*To do*:
1. In the article on cancer diagnoses after emergency department visits, what percentage of patients' cancer diagnoses were "ED-mediated"?
2. Pick up the article on cancer diagnoses after emergency department visits and continue it after its last sentence.

*Text block*:
::::
Minorities and people with lower incomes are more likely than white or more affluent people to be diagnosed with cancer following an emergency department (ED) visit, according to a study presented at the 12th American Association for Cancer Research (AACR) Conference on The Science of Cancer Health Disparities in Racial/Ethnic Minorities and the Medically Underserved. The conference was held in San Francisco, California Sept. 20-23.
“While some diagnosis of cancer in the ED is inevitable-because of aggressive and symptomatic tumors-we would not expect some groups to be more affected than others as was seen in our analysis,” said lead author Caroline A. Thompson, PhD, MPH, assistant professor of epidemiology at San Diego State University in California.
The research team examined more than 415,000 Medicare beneficiaries diagnosed with 1 of 4 types of cancer between 2004 and 2013: breast, prostate, colorectal, or lung cancer. The team then searched administrative data for mentions of an ED visit in the month prior to the cancer diagnoses.
Eleven percent of patients’ cancer diagnoses were “ED-mediated” but rates varied by cancer type: 15% and 13% of lung and colorectal cancer diagnoses followed an ED visit, compared to 5% and 6% for breast and prostate cancer, the team found.
::::
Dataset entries

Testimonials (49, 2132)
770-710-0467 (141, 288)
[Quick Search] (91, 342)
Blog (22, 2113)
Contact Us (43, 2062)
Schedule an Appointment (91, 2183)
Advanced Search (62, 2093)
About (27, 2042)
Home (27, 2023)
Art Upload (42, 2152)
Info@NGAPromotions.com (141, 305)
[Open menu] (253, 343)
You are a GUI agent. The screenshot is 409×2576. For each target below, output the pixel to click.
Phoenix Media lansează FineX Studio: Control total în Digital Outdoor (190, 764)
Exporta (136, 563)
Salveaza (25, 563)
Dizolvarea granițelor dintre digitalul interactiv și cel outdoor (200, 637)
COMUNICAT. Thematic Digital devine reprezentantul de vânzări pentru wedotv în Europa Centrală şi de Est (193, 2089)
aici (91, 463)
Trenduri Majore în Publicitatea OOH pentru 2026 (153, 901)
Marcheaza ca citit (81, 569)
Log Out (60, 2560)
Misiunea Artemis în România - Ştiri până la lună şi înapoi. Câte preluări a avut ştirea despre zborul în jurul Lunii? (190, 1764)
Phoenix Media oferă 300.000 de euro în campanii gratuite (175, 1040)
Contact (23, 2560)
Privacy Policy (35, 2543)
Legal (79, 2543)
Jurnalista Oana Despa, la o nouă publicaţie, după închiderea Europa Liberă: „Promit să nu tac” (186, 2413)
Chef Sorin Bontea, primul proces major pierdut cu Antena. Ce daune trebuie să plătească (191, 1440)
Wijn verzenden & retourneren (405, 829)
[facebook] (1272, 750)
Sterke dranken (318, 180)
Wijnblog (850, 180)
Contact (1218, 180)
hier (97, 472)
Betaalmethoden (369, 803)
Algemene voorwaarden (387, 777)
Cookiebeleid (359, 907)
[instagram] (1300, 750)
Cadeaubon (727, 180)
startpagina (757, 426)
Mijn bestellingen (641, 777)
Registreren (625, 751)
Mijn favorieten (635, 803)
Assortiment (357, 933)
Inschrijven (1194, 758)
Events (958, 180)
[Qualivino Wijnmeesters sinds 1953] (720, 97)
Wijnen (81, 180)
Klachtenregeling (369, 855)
::::
*Task responses*:
1. Eleven percent.

2.
“One possible explanation is symptom-related,” Thompson told CancerNetwork®. “Lung and colorectal cancers, even at early stages, can manifest ‘alarm’ symptoms and complications such as coughing up blood or blood in stool, which might cause a patient to visit the emergency room. Breast and prostate cancer symptoms are not commonly associated with such alarms.”
Patients who had visited EDs prior to their cancer diagnoses were more likely than others to be low-income, Hispanic, African American, unmarried, and to have multiple comorbidities. Cancer care initiated in EDs are more costly than cancers diagnosed in a physician’s or oncologist’s office and ED detection can lead to longer delays in initiating definitive care, she noted.
“Sadly, this is not surprising,” said Tomi Akinyemiju, PhD, MS, associate professor, Department of Population Health Sciences at the Duke University School of Medicine and the Duke Global Health Institute in Durham, North Carolina.
Diverse structural barriers yield poor access to care in poor and minority neighborhoods, even among people with health insurance, Akinyemiju said. These can include out-of-pocket costs and transportation challenges.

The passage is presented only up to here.